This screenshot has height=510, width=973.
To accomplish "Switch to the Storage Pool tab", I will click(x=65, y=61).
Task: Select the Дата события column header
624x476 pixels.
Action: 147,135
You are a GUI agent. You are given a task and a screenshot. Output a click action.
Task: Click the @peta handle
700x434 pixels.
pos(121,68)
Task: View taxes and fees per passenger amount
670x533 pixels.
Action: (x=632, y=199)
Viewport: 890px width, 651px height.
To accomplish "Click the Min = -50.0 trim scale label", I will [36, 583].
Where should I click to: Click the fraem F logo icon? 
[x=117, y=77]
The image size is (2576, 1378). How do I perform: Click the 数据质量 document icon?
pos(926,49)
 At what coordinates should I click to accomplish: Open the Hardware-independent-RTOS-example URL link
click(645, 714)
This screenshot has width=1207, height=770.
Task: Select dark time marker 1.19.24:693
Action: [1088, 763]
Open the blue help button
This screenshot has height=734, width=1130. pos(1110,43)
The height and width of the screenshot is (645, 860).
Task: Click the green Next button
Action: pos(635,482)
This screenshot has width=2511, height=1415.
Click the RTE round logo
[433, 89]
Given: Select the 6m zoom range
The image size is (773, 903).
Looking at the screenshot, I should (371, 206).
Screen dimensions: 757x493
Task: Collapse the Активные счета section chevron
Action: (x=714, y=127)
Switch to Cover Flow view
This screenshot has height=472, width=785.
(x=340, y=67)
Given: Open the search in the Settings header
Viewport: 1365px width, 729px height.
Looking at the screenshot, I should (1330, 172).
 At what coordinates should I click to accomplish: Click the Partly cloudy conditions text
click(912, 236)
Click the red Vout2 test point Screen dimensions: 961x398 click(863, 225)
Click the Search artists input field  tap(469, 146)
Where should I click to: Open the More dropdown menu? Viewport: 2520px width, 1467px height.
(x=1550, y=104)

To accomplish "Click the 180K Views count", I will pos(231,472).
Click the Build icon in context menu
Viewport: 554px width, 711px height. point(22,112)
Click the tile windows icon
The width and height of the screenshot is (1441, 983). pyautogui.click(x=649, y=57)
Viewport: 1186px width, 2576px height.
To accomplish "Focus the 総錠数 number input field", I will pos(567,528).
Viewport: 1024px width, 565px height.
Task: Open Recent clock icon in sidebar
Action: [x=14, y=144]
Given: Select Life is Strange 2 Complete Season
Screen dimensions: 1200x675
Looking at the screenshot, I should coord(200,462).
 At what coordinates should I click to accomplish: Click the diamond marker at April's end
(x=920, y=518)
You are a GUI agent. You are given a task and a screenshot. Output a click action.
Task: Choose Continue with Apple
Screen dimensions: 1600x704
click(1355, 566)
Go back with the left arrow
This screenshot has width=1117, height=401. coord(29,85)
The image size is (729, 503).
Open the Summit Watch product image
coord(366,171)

··········

• _YOUR TASK_:
Reproduce word for word the items above, starting at the very first line and ending at the line that contains "pos(121,68)", with both of those lines included.

• _SOLUTION_:
This screenshot has height=510, width=973.
To accomplish "Switch to the Storage Pool tab", I will click(x=65, y=61).
Task: Select the Дата события column header
624x476 pixels.
Action: 147,135
You are a GUI agent. You are given a task and a screenshot. Output a click action.
Task: Click the @peta handle
700x434 pixels.
pos(121,68)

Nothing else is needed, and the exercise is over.